Задания ▸
1/ Перепишите полностью и без изменений отрывок воспоминаний о Есенине в Тбилиси.
2/ Отредактируйте записи от строки, содержащей «How do I perform: Check», до конца записей включительно, заменив «sort dropdown» на «sort menu» и оставив всё остальное без изменений. Выведите только эти строки, без изображений.

Отрывок текста ▸
★ ★ ★ ★

Дункан действительно появилась в Тбилиси вскоре после отъезда Сережи. Мы встречались с ней и обедали в кафе "Париж" на Дворцовой улице. Она же была изумительная танцовщица, создавшая свою школу. Узнав, что Есенина нет в Тбилиси, она тоже уехала вскоре.
Я прочла позднее у Горького поразившие меня слова - так это было верно - о Есенине и Айседоре Дункан: "Эта знаменитая женщина, прославленная тысячами эстетов Европы, тонких ценителей пластики, рядом с маленьким, как подросток, изумительным рязанским поэтом являлась совершеннейшим олицетворением всего, что ему было не нужно".
Я уже говорила, что у нас Есенин чувствовал себя по-домашнему. Один раз, когда он жил уже в гостинице, он пришел к нам в двенадцать часов ночи. В это время и Паоло Яшвили был у нас. Необычайно творчески взволнованный, Есенин достал свое новое стихотворение и прочитал друзьям. То было известное стихотворение "Поэтам Грузии", в котором, как и в стихотворении "На Кавказе", он пел о душевном братстве русских и грузинских поэтов.
Это был необычайный поэтический вечер.

★ ★ ★ ★

Записи ▸
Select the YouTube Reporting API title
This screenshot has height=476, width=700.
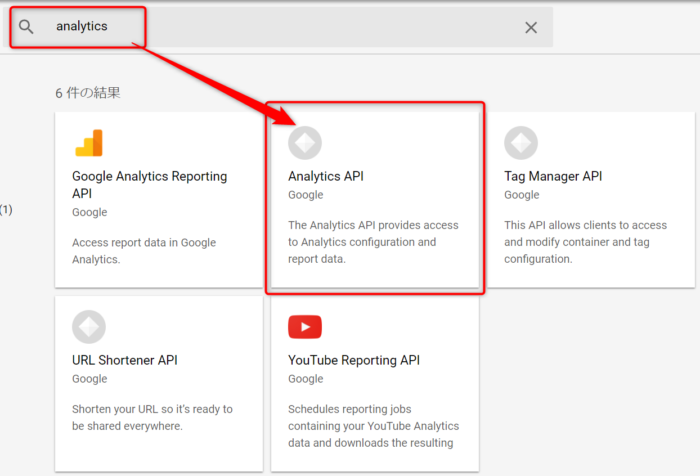coord(354,360)
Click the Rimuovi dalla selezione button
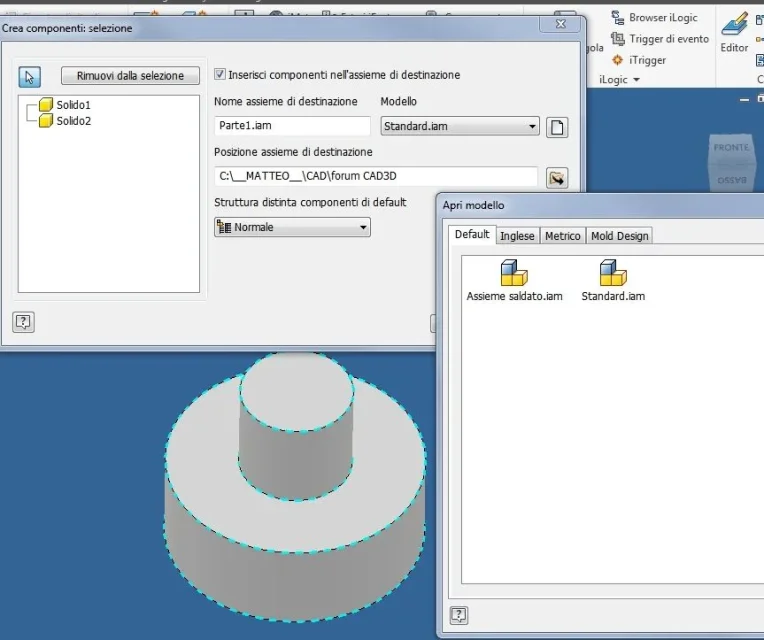The image size is (764, 640). (x=130, y=75)
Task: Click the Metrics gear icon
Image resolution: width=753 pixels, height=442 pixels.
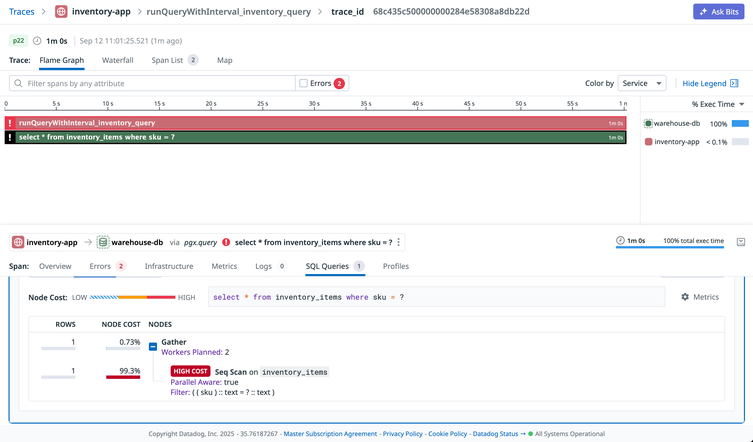Action: tap(685, 297)
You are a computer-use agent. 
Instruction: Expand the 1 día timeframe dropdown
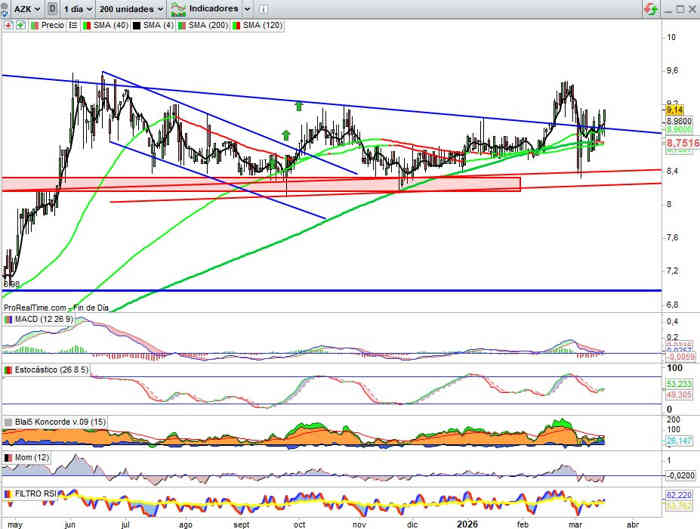[x=78, y=8]
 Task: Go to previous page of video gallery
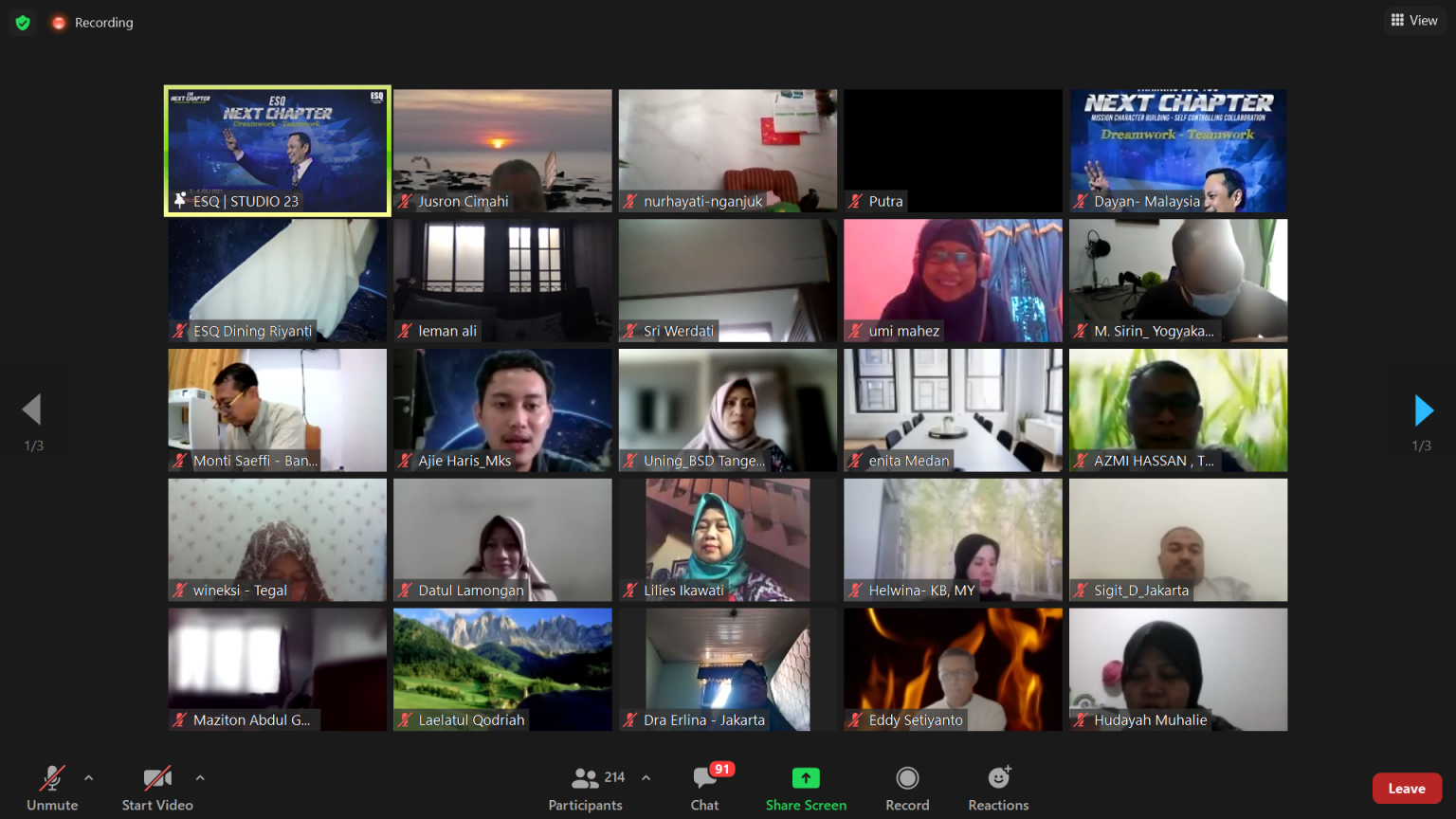pos(32,410)
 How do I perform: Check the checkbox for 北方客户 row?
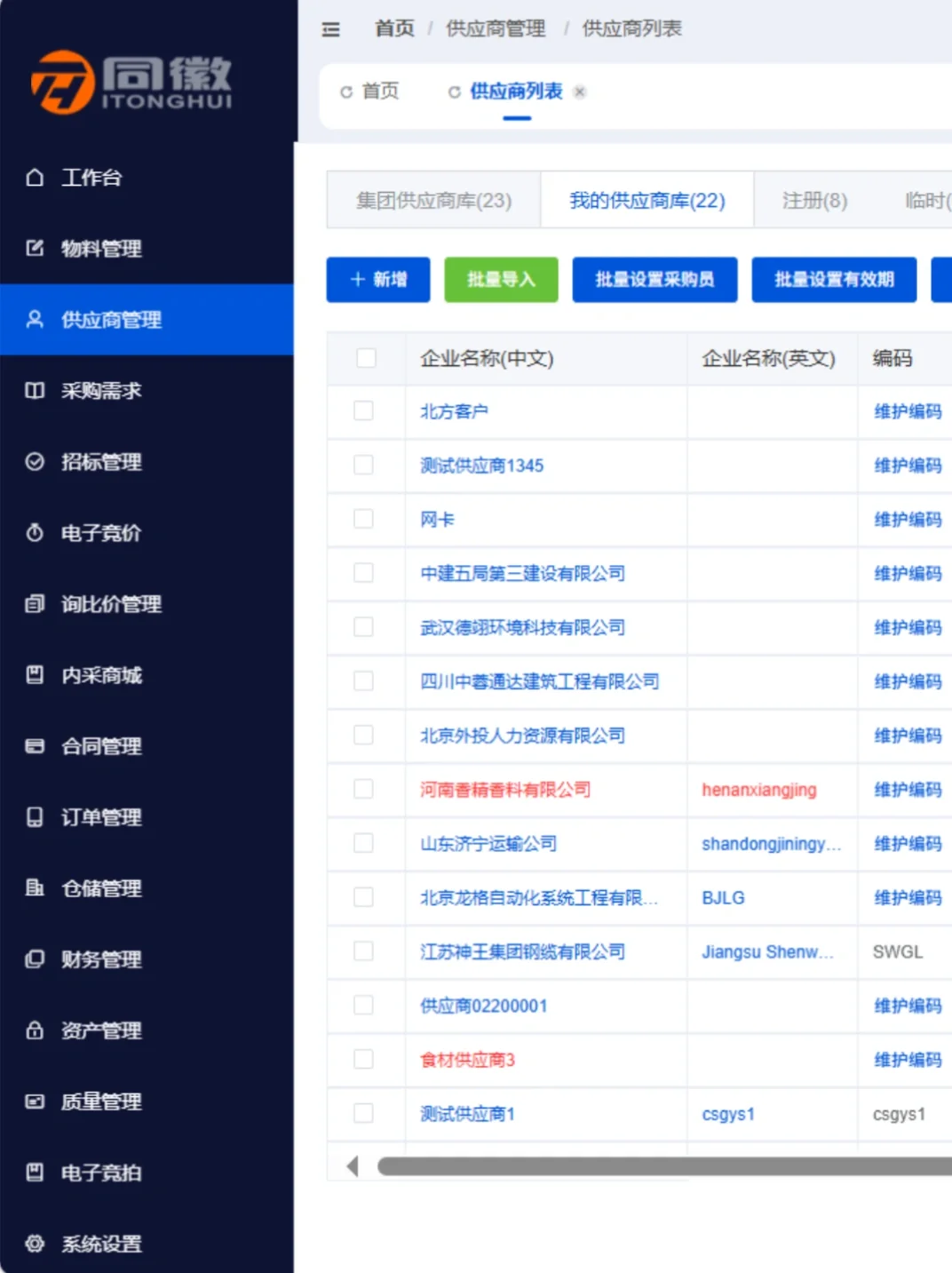[x=365, y=411]
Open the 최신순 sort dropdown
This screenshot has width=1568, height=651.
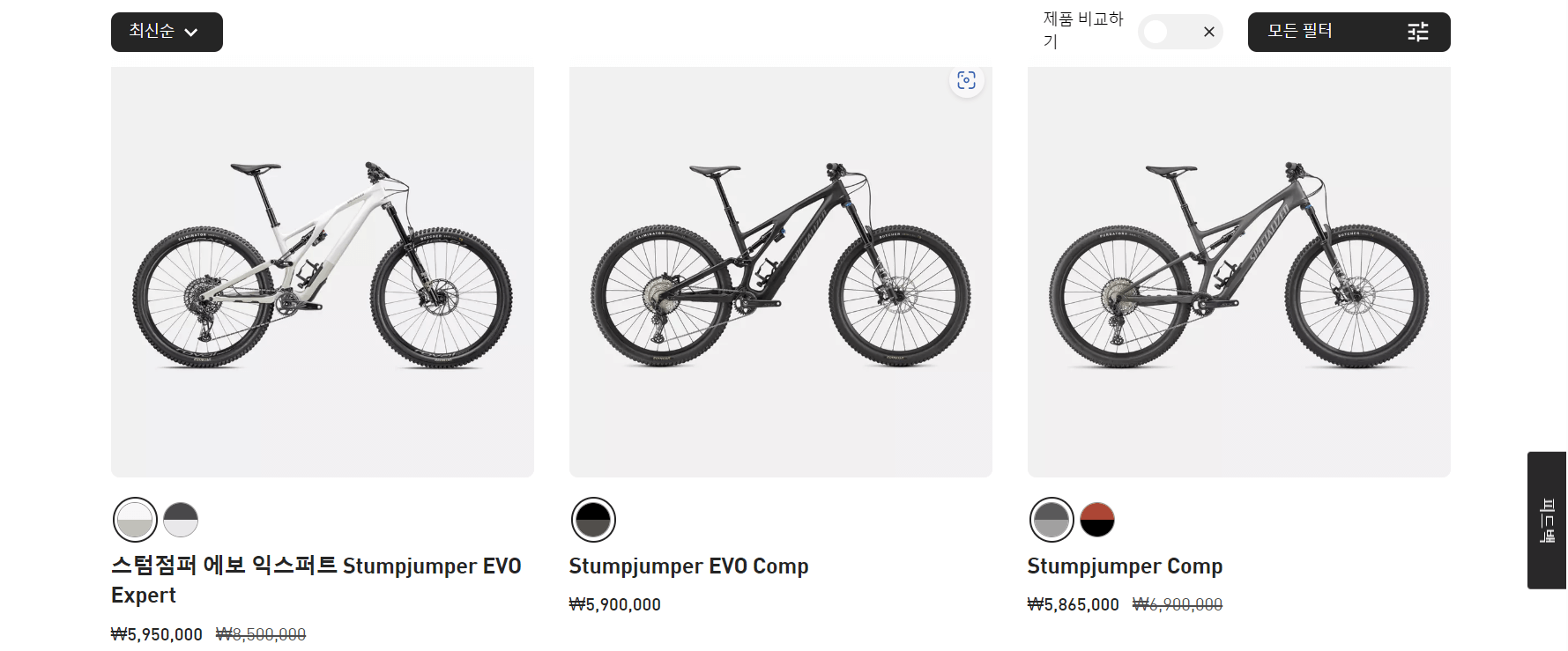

★ ★ ★ ★

Ответы ▸
1/
Дункан действительно появилась в Тбилиси вскоре после отъезда Сережи. Мы встречались с ней и обедали в кафе "Париж" на Дворцовой улице. Она же была изумительная танцовщица, создавшая свою школу. Узнав, что Есенина нет в Тбилиси, она тоже уехала вскоре.
Я прочла позднее у Горького поразившие меня слова - так это было верно - о Есенине и Айседоре Дункан: "Эта знаменитая женщина, прославленная тысячами эстетов Европы, тонких ценителей пластики, рядом с маленьким, как подросток, изумительным рязанским поэтом являлась совершеннейшим олицетворением всего, что ему было не нужно".
Я уже говорила, что у нас Есенин чувствовал себя по-домашнему. Один раз, когда он жил уже в гостинице, он пришел к нам в двенадцать часов ночи. В это время и Паоло Яшвили был у нас. Необычайно творчески взволнованный, Есенин достал свое новое стихотворение и прочитал друзьям. То было известное стихотворение "Поэтам Грузии", в котором, как и в стихотворении "На Кавказе", он пел о душевном братстве русских и грузинских поэтов.
Это был необычайный поэтический вечер.

2/
 How do I perform: Check the checkbox for 北方客户 row?
[x=365, y=411]
Open the 최신순 sort menu
This screenshot has width=1568, height=651.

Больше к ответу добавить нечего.